The policy is evaluated inside CI pipelines, Terraform plan checks, and periodic drift detection jobs. Each execution produces a machine-readable artefact—JSON reports, signed logs, configuration snapshots—that is versioned alongside the policy itself. Evidence is collected once, then catalogued so that auditors mapping ISO 27001 Annex A controls or SOC 2 Trust Service Criteria can rely on the same artefacts without triggering duplicate reviews. The Evidence as Code chapter expands on how pipelines package and publish those artefacts, while Compliance and Regulatory Adherence shows how mappings are rendered in a Control Mapping Matrix for downstream consumption.
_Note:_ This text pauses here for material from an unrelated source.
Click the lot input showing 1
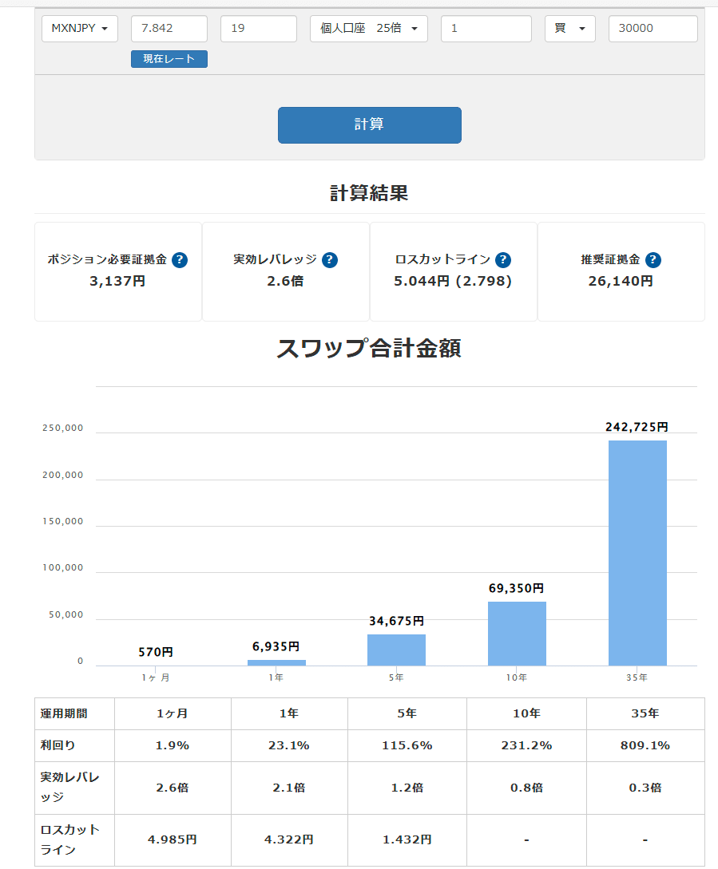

Implementation roadmap for European delivery teams

Successful PaC programmes blend technology with process change. A staged roadmap typically includes:

  1. Policy inventory: Catalogue existing manual controls, identify overlaps, and prioritise high-risk scenarios such as public exposure of administrative ports.
  2. Pilot automation: Implement a thin slice of OPA policies in a non-production CI pipeline, capturing metrics on prevented misconfigurations.
  3. Evidence harmonisation: Map policies to OSCAL catalogues and create the first organisation-specific profile so that governance teams can trace coverage.
  4. Operational integration: Stream evaluation logs to security operations, define escalation workflows, and update service-level objectives to include policy violations.
  5. Continuous improvement: Expand policy libraries, refactor shared modules, and review KPIs with stakeholders to ensure automation keeps pace with regulatory change.

Key takeaways

  • PaC transforms governance from a periodic activity into a continuous safety net that keeps pace with daily releases.
  • OPA and Rego provide a portable, testable way to encode complex EU and UK regulatory requirements.
  • OSCAL links policy enforcement with audit evidence, reducing the overhead of external assessments.
  • Diagrams in Figures 10.1 and 10.2 illustrate how policy guardrails span the delivery lifecycle and how capability building blocks interrelate.
  • Detailed Rego, OSCAL, and automation listings live in Appendix entries 10_CODE_1 to 10_CODE_4 for engineers who need implementation guidance.